Jakarta, Indonesia.
Jelita merasa syok saat banyak akun yang men-tag namanya di kolom komentar instagram Matheo. Merasa penasaran pun membuat Jelita membuka itu. Hatinya langsung berdenyut nyeri melihat postingan yang diunggah oleh Matheo. Dia—ciuman dengan seorang perempuan di sana. Jelita langsung menangis dan menutup akun instagramnya.
“Ta, meja nomor 14 cappucinno late 1,” teriak teman kerja Jelita.
Tak ingin diketahui oleh orang lain membuat Jelita buru-buru memasukan ponselnya di kantong celemek. Ia pun segera membuat pesanan untuk meja nomor 14 itu.
“Lita! Astaga!” pekik salah satu rekannya. “Lo lagi kenapa, sih? Itu meluber airnya,” serunya dengan kesal dan segera mengambil alih pekerjaan Jelita.

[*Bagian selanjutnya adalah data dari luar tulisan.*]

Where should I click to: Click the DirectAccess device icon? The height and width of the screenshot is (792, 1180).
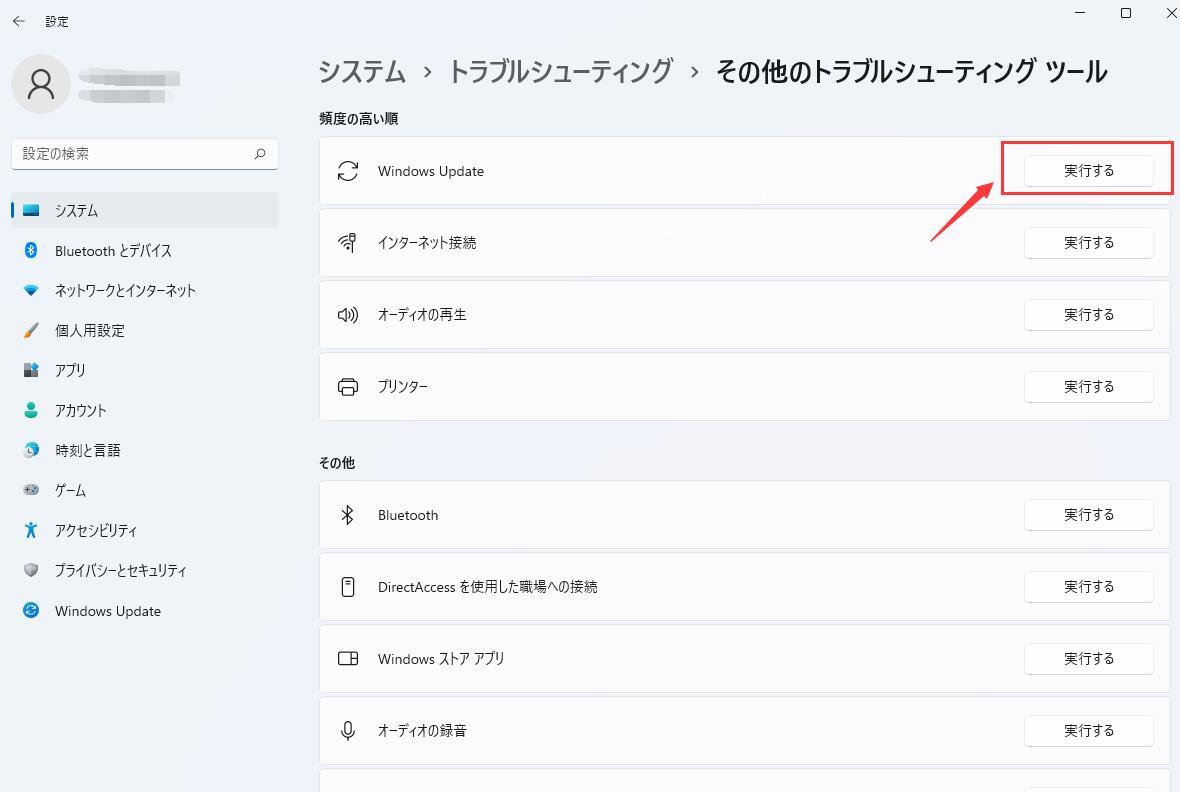(347, 587)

"Maaf, maaf," lirih Jelita tak enak.
Merasa tidak konsen bekerja membuat Jelita langsung berjalan mundur. Ia pun segera pergi menuju ke belakang bangunan kafe yang sepi. Jelita merogoh sakunya dan mengambil ponselnya. Ia segera membuka laman instagram milik Matheo dan melihat foto kekasihnya itu. Jelita langsung menangis dan memegang dadanya yang terasa nyesak.
“Lo jahat banget, sih, Mat. Tega banget lo ciuman sama cewek lain dan diposting di sosial media gini,” ujarnya mengesah dalam.

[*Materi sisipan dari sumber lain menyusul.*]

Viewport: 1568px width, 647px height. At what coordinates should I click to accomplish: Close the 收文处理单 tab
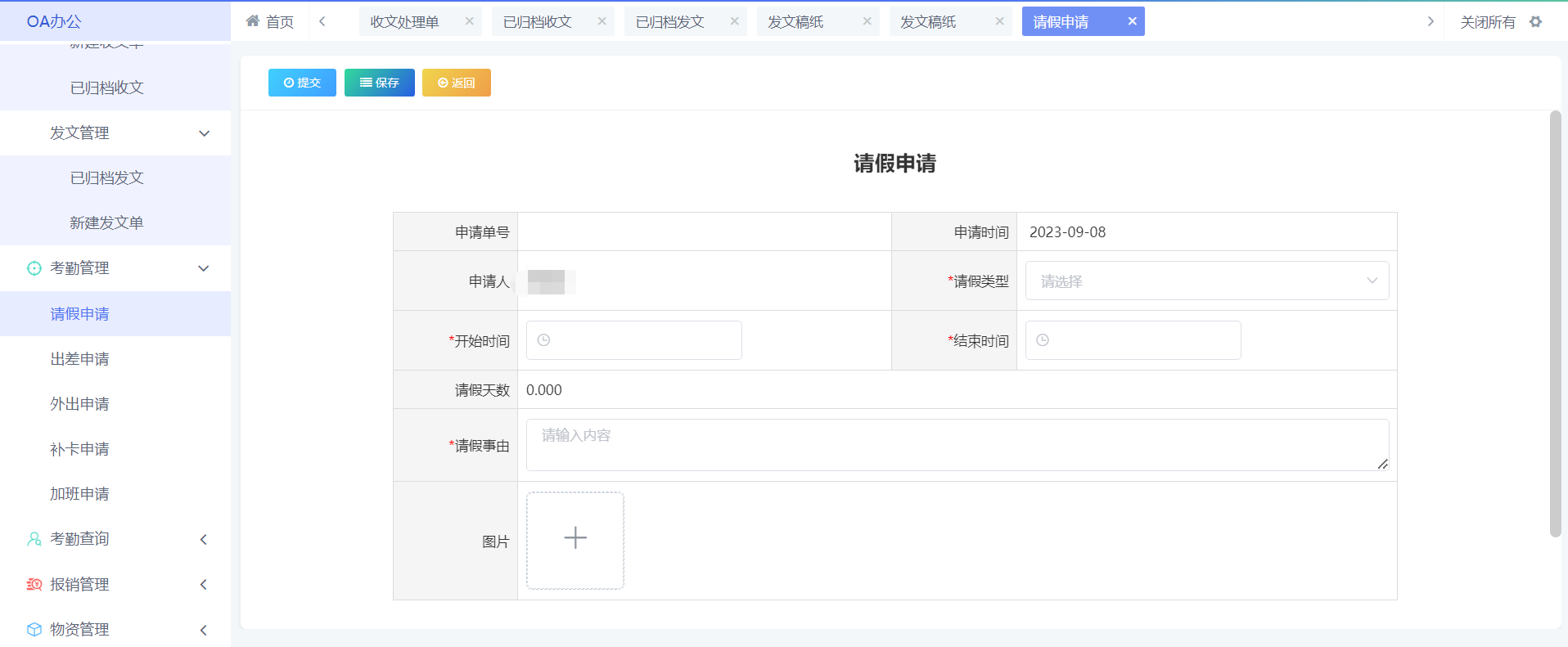[x=469, y=21]
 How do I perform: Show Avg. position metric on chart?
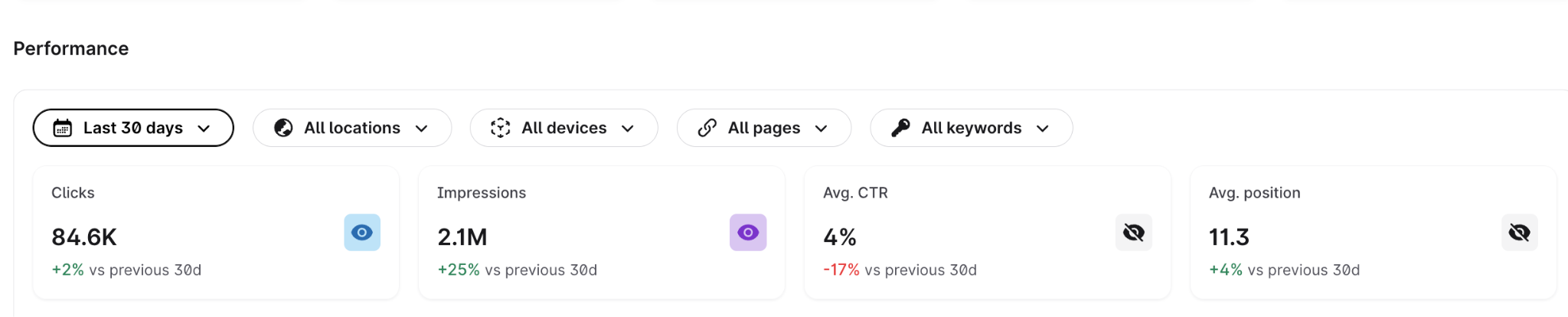pyautogui.click(x=1520, y=232)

Sudah tahu sakit melihat foto itu, namun Jelita tetap saja melakukannya. Menatap lekat-lekat foto Matheo yang mencium mesra perempuan berparas cantik itu.

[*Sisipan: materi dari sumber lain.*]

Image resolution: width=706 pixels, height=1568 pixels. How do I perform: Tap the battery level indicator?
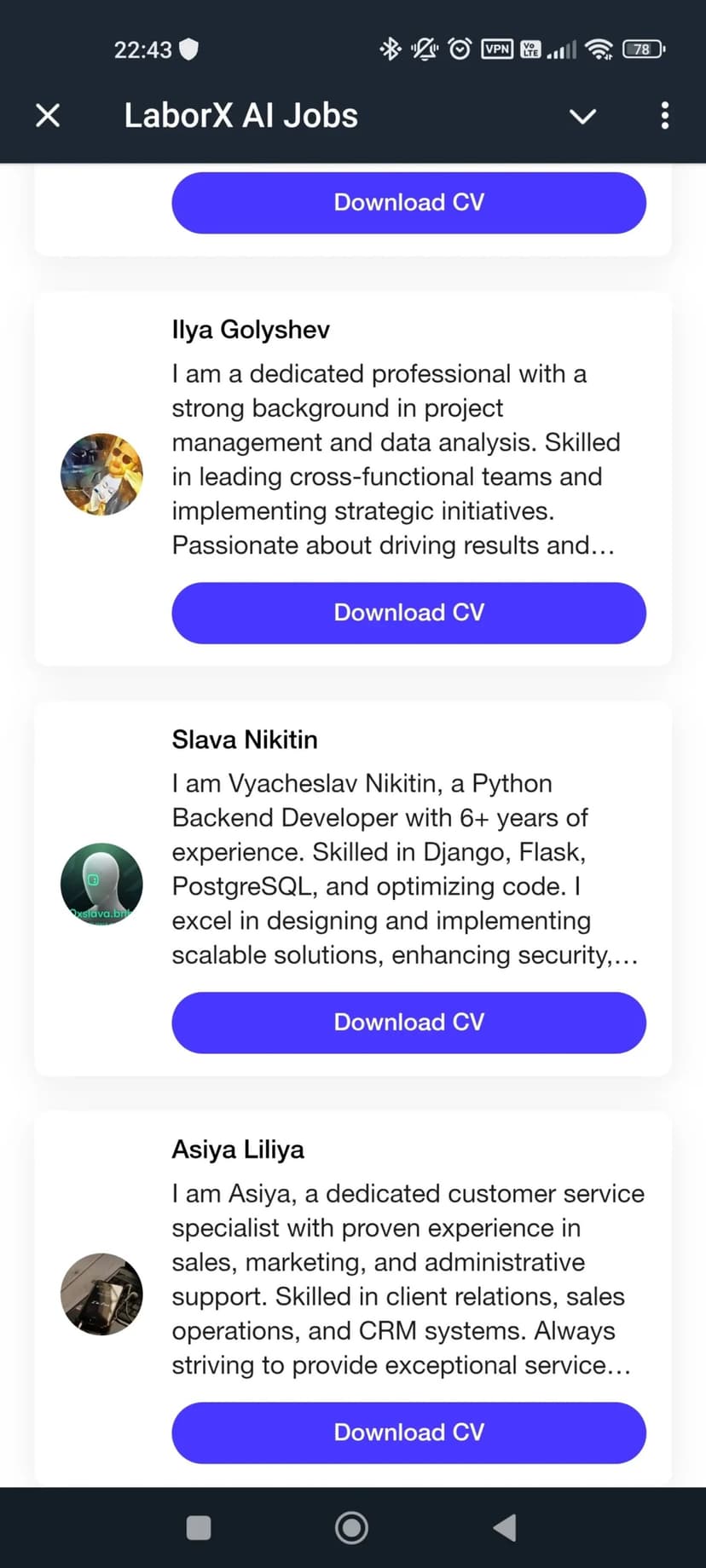[644, 49]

Mata yang penuh linangan air mata mengedip pelan hingga lelehan itu mulai berjatuhan dengan sempurna.
“Mungkin bagi lo hubungan ini tidak terlalu penting.” Jelita langsung menerawang di masa SMA-nya dulu. Mungkin inilah yang dialami Shelka saat diabaikan oleh Matheo. Sakit. Pedih. Nyeri.
Sedang merasa bingung, tiba-tiba ponselnya bergetar yang menampilkan nama Bagus di layar utama yang sedang memanggil.
Dengan gerakan kasar, Jelita mengusap pipinya dan berdeham pelan sebelum mengangkat panggilan itu.
“Halo.”
“Ta, lo—“
“—gue udah lihat kok,” potongnya cepat. Gimanapun Jelita tahu arah pembicaraan Bagus. Jelita bukan perempuan yang bodoh.
“Lo sabar, ya.”
“Hm.”
“Lo pulang jam berapa? Gue jemput, ya.”
“Enggak usah, gue udah sering ngerepotin lo, Gus.”
“Ta, kitakan teman. Gue jemput lo sekarang kalau gitu.”
“Makasih, Gus.”
Panggilan mereka pun terputus, Jelita langsung mendongak dan menatap awan sambil membayangkan Matheo yang tengah berciuman dengan perempuan lain di Los Angeles sana.
Air matanya kini kembali menetes, bibirnya mengukir senyum tipis. Senyum kepedihan. “Padahal malam ini bintangnya indah banget. Entah kenapa hidup gue nggak pernah merasa indah. Bokap lebih memilih pergi dan hidup bersama istri mudanya, dan kini Matheo berselingkuh secara terang-terangan begitu.”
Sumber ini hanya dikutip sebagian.